**PROVIDED DATA:**
# # # #

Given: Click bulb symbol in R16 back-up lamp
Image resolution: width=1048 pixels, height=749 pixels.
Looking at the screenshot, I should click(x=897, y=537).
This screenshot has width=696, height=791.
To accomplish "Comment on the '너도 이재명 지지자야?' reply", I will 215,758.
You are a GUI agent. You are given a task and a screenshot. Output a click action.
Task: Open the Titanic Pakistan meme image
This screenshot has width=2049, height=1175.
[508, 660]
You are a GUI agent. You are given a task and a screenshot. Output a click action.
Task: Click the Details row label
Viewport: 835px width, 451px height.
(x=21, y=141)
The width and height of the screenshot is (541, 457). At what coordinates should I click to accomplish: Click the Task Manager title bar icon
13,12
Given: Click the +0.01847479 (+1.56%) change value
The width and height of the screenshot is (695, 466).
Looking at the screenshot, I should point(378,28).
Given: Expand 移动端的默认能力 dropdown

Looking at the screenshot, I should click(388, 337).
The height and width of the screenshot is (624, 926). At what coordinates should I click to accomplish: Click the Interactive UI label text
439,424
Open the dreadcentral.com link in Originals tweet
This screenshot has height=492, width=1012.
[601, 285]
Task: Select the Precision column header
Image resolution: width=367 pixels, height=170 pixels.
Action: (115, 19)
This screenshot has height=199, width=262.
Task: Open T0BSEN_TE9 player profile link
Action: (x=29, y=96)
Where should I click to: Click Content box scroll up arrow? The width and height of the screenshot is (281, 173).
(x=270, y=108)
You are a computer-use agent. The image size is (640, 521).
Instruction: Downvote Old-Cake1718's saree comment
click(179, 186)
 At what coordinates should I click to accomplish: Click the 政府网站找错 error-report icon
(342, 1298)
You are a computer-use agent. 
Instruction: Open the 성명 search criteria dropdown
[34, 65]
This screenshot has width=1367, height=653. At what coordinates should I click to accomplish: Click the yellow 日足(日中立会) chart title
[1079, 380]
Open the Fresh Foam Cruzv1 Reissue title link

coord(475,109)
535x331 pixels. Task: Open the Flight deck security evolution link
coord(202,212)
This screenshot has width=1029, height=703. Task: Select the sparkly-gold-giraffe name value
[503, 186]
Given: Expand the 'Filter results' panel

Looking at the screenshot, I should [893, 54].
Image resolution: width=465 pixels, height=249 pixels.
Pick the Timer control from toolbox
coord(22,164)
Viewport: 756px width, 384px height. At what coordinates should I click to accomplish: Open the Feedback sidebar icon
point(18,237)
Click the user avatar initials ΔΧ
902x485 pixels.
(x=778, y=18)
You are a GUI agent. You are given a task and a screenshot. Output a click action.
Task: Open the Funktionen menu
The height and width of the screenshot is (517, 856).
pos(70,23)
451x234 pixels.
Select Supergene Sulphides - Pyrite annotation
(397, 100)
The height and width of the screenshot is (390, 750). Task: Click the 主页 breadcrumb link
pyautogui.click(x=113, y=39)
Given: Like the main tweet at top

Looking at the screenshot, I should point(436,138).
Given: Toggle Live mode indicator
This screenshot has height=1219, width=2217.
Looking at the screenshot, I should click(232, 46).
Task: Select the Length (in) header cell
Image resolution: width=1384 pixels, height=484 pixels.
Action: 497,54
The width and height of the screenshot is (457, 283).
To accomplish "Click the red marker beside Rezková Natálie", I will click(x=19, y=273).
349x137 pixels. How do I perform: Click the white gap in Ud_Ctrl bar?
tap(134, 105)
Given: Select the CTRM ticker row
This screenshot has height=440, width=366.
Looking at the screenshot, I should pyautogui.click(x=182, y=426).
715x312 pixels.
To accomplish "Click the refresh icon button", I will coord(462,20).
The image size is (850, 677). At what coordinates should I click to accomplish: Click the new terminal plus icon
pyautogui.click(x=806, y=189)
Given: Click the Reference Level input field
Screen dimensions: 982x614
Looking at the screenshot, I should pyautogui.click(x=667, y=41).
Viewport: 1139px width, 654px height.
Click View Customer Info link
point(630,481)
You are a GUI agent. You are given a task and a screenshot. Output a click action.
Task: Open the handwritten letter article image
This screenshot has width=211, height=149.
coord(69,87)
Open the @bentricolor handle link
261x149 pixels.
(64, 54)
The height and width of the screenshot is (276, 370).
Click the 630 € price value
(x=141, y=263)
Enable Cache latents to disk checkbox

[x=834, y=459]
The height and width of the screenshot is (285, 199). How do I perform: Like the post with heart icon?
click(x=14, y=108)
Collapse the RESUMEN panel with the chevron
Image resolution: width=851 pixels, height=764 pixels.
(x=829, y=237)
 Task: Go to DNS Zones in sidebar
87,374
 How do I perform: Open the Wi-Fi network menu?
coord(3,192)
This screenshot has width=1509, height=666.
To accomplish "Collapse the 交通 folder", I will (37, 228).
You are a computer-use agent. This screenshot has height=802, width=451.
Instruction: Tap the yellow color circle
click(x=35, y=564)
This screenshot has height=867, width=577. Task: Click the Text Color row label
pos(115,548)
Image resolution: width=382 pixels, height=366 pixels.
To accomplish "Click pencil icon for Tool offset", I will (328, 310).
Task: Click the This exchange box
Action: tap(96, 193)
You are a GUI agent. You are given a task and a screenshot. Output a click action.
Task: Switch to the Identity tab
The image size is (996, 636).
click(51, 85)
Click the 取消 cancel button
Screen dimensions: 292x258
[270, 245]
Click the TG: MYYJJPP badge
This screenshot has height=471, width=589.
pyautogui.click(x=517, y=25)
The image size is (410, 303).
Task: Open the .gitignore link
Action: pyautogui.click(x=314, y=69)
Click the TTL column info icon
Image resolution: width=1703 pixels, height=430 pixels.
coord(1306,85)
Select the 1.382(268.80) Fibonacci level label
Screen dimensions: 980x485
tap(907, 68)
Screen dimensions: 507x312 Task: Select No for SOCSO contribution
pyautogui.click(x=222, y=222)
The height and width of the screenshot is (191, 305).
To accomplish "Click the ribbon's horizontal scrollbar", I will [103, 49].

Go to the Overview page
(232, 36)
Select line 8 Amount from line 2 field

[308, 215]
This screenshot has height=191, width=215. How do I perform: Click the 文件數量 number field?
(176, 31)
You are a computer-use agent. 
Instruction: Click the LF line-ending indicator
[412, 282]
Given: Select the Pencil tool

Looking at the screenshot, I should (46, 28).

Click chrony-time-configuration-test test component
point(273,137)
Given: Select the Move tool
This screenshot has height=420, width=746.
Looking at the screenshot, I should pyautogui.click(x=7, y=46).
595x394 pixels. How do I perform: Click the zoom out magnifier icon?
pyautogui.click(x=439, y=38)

# # # #

**TASK PROMPT:** Write every line of the material out again exactly.

**TASK RESPONSE:**
Given: Click bulb symbol in R16 back-up lamp
Image resolution: width=1048 pixels, height=749 pixels.
Looking at the screenshot, I should click(x=897, y=537).
This screenshot has width=696, height=791.
To accomplish "Comment on the '너도 이재명 지지자야?' reply", I will 215,758.
You are a GUI agent. You are given a task and a screenshot. Output a click action.
Task: Open the Titanic Pakistan meme image
This screenshot has width=2049, height=1175.
[508, 660]
You are a GUI agent. You are given a task and a screenshot. Output a click action.
Task: Click the Details row label
Viewport: 835px width, 451px height.
(x=21, y=141)
The width and height of the screenshot is (541, 457). At what coordinates should I click to accomplish: Click the Task Manager title bar icon
13,12
Given: Click the +0.01847479 (+1.56%) change value
The width and height of the screenshot is (695, 466).
Looking at the screenshot, I should point(378,28).
Given: Expand 移动端的默认能力 dropdown

Looking at the screenshot, I should click(388, 337).
The height and width of the screenshot is (624, 926). At what coordinates should I click to accomplish: Click the Interactive UI label text
439,424
Open the dreadcentral.com link in Originals tweet
This screenshot has height=492, width=1012.
[601, 285]
Task: Select the Precision column header
Image resolution: width=367 pixels, height=170 pixels.
Action: (115, 19)
This screenshot has height=199, width=262.
Task: Open T0BSEN_TE9 player profile link
Action: (x=29, y=96)
Where should I click to: Click Content box scroll up arrow? The width and height of the screenshot is (281, 173).
(x=270, y=108)
You are a computer-use agent. The image size is (640, 521).
Instruction: Downvote Old-Cake1718's saree comment
click(179, 186)
 At what coordinates should I click to accomplish: Click the 政府网站找错 error-report icon
(342, 1298)
You are a computer-use agent. 
Instruction: Open the 성명 search criteria dropdown
[34, 65]
This screenshot has width=1367, height=653. At what coordinates should I click to accomplish: Click the yellow 日足(日中立会) chart title
[1079, 380]
Open the Fresh Foam Cruzv1 Reissue title link

coord(475,109)
535x331 pixels. Task: Open the Flight deck security evolution link
coord(202,212)
This screenshot has width=1029, height=703. Task: Select the sparkly-gold-giraffe name value
[503, 186]
Given: Expand the 'Filter results' panel

Looking at the screenshot, I should [893, 54].
Image resolution: width=465 pixels, height=249 pixels.
Pick the Timer control from toolbox
coord(22,164)
Viewport: 756px width, 384px height. At what coordinates should I click to accomplish: Open the Feedback sidebar icon
point(18,237)
Click the user avatar initials ΔΧ
902x485 pixels.
(x=778, y=18)
You are a GUI agent. You are given a task and a screenshot. Output a click action.
Task: Open the Funktionen menu
The height and width of the screenshot is (517, 856).
pos(70,23)
451x234 pixels.
Select Supergene Sulphides - Pyrite annotation
(397, 100)
The height and width of the screenshot is (390, 750). Task: Click the 主页 breadcrumb link
pyautogui.click(x=113, y=39)
Given: Like the main tweet at top

Looking at the screenshot, I should point(436,138).
Given: Toggle Live mode indicator
This screenshot has height=1219, width=2217.
Looking at the screenshot, I should click(232, 46).
Task: Select the Length (in) header cell
Image resolution: width=1384 pixels, height=484 pixels.
Action: 497,54
The width and height of the screenshot is (457, 283).
To accomplish "Click the red marker beside Rezková Natálie", I will click(x=19, y=273).
349x137 pixels. How do I perform: Click the white gap in Ud_Ctrl bar?
tap(134, 105)
Given: Select the CTRM ticker row
This screenshot has height=440, width=366.
Looking at the screenshot, I should pyautogui.click(x=182, y=426).
715x312 pixels.
To accomplish "Click the refresh icon button", I will coord(462,20).
The image size is (850, 677). At what coordinates should I click to accomplish: Click the new terminal plus icon
pyautogui.click(x=806, y=189)
Given: Click the Reference Level input field
Screen dimensions: 982x614
Looking at the screenshot, I should pyautogui.click(x=667, y=41).
Viewport: 1139px width, 654px height.
Click View Customer Info link
point(630,481)
You are a GUI agent. You are given a task and a screenshot. Output a click action.
Task: Open the handwritten letter article image
This screenshot has width=211, height=149.
coord(69,87)
Open the @bentricolor handle link
261x149 pixels.
(64, 54)
The height and width of the screenshot is (276, 370).
Click the 630 € price value
(x=141, y=263)
Enable Cache latents to disk checkbox

[x=834, y=459]
The height and width of the screenshot is (285, 199). How do I perform: Like the post with heart icon?
click(x=14, y=108)
Collapse the RESUMEN panel with the chevron
Image resolution: width=851 pixels, height=764 pixels.
(x=829, y=237)
 Task: Go to DNS Zones in sidebar
87,374
 How do I perform: Open the Wi-Fi network menu?
coord(3,192)
This screenshot has width=1509, height=666.
To accomplish "Collapse the 交通 folder", I will (37, 228).
You are a computer-use agent. This screenshot has height=802, width=451.
Instruction: Tap the yellow color circle
click(x=35, y=564)
This screenshot has height=867, width=577. Task: Click the Text Color row label
pos(115,548)
Image resolution: width=382 pixels, height=366 pixels.
To accomplish "Click pencil icon for Tool offset", I will (328, 310).
Task: Click the This exchange box
Action: tap(96, 193)
You are a GUI agent. You are given a task and a screenshot. Output a click action.
Task: Switch to the Identity tab
The image size is (996, 636).
click(51, 85)
Click the 取消 cancel button
Screen dimensions: 292x258
[270, 245]
Click the TG: MYYJJPP badge
This screenshot has height=471, width=589.
pyautogui.click(x=517, y=25)
The image size is (410, 303).
Task: Open the .gitignore link
Action: pyautogui.click(x=314, y=69)
Click the TTL column info icon
Image resolution: width=1703 pixels, height=430 pixels.
coord(1306,85)
Select the 1.382(268.80) Fibonacci level label
Screen dimensions: 980x485
tap(907, 68)
Screen dimensions: 507x312 Task: Select No for SOCSO contribution
pyautogui.click(x=222, y=222)
The height and width of the screenshot is (191, 305).
To accomplish "Click the ribbon's horizontal scrollbar", I will [103, 49].

Go to the Overview page
(232, 36)
Select line 8 Amount from line 2 field

[308, 215]
This screenshot has height=191, width=215. How do I perform: Click the 文件數量 number field?
(176, 31)
You are a computer-use agent. 
Instruction: Click the LF line-ending indicator
[412, 282]
Given: Select the Pencil tool

Looking at the screenshot, I should (46, 28).

Click chrony-time-configuration-test test component
point(273,137)
Given: Select the Move tool
This screenshot has height=420, width=746.
Looking at the screenshot, I should pyautogui.click(x=7, y=46).
595x394 pixels. How do I perform: Click the zoom out magnifier icon?
pyautogui.click(x=439, y=38)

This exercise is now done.